[Records from a data source]
Start of Block

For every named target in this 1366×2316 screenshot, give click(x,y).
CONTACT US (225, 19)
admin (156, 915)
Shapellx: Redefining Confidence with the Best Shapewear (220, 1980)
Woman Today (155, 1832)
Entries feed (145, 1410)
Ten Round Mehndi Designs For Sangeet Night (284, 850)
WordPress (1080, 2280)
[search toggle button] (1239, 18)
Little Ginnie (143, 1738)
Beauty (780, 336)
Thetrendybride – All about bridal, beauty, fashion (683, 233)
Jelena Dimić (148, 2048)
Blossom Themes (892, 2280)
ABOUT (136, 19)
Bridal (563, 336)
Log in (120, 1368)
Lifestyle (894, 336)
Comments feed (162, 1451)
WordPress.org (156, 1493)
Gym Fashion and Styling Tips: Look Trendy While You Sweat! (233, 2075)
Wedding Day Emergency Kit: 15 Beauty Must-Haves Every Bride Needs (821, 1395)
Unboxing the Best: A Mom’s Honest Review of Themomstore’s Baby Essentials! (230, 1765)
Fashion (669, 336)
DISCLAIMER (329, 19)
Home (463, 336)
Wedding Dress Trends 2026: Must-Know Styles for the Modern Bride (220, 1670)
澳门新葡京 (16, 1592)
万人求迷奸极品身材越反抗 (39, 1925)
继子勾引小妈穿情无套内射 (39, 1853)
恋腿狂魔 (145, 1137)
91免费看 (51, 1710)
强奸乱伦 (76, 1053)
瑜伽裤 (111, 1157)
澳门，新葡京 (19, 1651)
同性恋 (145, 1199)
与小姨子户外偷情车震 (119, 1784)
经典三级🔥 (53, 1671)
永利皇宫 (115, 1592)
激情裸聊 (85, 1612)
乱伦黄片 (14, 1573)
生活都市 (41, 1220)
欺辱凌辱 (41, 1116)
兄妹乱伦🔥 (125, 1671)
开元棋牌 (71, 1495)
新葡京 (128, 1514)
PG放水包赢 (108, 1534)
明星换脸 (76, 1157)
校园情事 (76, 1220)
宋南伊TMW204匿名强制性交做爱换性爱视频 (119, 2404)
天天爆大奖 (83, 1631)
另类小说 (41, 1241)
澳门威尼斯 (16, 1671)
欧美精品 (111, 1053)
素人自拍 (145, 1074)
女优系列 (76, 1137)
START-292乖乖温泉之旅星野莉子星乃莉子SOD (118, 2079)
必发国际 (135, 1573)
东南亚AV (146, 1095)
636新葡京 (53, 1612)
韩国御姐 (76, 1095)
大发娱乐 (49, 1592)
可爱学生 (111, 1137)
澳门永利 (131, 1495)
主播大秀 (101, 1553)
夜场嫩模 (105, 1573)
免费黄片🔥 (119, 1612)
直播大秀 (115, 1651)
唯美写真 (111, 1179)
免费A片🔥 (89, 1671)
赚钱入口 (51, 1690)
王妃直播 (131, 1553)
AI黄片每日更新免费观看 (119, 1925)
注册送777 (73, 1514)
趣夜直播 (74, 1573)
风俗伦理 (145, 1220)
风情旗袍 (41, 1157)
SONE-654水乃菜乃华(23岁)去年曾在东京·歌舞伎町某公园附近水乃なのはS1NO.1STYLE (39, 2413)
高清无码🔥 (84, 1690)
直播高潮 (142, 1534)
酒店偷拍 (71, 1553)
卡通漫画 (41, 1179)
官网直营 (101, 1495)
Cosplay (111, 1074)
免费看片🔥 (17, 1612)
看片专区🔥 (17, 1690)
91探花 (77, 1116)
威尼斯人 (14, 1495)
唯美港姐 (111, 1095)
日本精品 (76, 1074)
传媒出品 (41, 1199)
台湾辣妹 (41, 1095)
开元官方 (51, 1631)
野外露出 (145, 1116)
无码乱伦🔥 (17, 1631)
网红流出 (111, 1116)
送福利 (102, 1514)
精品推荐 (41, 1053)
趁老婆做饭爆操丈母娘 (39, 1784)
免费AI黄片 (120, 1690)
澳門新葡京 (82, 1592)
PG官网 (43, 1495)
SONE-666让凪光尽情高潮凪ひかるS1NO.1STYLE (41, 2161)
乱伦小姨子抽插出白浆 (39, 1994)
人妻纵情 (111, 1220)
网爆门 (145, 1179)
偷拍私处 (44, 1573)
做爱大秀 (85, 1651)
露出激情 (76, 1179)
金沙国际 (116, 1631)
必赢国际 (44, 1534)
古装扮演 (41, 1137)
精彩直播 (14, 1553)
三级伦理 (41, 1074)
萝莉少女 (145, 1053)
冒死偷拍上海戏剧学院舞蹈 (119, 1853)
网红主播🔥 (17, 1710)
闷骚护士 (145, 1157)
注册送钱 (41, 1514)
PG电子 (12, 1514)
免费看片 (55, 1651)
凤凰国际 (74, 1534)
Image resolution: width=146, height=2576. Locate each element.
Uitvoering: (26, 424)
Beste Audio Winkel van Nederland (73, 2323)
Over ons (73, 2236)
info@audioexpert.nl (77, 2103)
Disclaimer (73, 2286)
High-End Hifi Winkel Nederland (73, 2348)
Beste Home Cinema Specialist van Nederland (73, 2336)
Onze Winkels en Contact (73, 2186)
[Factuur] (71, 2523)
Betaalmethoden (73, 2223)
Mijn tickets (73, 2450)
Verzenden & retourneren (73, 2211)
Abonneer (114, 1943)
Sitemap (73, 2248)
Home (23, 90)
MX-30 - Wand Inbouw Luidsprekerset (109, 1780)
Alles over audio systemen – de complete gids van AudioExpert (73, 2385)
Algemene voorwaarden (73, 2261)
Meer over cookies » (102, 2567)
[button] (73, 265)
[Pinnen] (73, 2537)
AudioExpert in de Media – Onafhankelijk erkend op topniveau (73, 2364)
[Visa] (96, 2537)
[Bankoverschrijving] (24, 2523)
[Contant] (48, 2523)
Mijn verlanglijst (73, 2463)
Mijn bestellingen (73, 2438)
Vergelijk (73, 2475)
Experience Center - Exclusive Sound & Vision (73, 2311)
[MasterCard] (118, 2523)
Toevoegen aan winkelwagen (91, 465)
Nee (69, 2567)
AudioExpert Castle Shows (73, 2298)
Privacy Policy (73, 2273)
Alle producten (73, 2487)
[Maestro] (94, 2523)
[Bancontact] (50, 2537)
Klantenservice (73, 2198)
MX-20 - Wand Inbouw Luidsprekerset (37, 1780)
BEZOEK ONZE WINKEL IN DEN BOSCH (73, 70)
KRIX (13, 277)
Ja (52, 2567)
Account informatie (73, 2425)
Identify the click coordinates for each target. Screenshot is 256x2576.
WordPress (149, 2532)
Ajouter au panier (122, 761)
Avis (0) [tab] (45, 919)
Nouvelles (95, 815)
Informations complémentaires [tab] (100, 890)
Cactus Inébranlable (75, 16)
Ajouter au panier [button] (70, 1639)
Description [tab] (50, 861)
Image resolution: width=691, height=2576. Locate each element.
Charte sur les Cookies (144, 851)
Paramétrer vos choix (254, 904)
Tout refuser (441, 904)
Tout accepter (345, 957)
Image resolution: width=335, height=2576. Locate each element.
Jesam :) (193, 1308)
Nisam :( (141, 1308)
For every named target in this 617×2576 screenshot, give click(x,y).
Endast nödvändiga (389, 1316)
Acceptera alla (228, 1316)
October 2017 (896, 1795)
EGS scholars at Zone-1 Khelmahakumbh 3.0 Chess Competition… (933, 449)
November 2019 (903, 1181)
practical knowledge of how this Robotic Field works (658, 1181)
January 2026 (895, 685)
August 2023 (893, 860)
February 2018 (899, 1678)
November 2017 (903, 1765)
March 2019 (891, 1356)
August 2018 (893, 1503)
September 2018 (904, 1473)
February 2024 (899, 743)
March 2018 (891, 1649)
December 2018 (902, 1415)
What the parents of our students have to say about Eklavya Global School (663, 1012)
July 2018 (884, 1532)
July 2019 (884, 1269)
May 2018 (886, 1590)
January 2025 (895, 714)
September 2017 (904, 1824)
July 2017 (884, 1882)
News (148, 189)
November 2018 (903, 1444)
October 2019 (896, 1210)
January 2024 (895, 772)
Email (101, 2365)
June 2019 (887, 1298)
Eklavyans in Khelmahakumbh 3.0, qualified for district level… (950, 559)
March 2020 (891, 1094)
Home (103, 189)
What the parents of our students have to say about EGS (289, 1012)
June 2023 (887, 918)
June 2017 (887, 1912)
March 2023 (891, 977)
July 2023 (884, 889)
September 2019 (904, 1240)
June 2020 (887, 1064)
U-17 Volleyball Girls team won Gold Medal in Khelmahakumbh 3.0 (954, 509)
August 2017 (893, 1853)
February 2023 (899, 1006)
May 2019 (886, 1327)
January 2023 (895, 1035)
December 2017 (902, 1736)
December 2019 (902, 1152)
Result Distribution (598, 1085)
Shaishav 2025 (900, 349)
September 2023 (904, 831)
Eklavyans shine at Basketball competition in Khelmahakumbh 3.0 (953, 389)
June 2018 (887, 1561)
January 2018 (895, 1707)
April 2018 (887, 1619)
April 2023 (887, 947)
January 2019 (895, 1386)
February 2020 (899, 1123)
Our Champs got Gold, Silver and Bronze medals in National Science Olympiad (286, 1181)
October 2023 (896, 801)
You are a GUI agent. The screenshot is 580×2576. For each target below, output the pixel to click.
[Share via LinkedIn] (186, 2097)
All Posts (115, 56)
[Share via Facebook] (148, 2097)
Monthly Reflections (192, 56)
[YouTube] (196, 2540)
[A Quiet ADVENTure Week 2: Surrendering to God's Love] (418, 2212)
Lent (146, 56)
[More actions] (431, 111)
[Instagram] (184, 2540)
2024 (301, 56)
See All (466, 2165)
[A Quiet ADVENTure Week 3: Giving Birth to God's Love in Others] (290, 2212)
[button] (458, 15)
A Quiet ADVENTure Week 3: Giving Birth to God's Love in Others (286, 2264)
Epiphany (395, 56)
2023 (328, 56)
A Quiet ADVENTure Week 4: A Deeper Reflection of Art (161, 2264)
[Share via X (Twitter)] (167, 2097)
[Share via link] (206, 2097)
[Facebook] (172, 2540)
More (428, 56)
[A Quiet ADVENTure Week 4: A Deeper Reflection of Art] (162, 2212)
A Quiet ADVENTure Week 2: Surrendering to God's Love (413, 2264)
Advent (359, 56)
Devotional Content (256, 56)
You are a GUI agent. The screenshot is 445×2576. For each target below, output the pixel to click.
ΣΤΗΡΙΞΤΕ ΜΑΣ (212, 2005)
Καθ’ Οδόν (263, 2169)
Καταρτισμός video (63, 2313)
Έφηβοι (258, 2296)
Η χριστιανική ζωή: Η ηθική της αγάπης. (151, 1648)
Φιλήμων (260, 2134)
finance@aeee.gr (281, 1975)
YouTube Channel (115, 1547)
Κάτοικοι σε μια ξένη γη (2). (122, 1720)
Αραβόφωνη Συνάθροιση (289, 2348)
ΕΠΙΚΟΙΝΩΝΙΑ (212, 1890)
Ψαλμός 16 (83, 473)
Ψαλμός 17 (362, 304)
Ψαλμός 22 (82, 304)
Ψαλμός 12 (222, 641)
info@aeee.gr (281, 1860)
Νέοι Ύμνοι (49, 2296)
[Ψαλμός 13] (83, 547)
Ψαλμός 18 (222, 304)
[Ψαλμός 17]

End of Block

PROMPT:
Return every line from the records above that holds the word "agent".

EXPECTED ANSWER:
You are a GUI agent. The screenshot is 580×2576. For each target below, output the pixel to click.
You are a GUI agent. The screenshot is 445×2576. For each target below, output the pixel to click.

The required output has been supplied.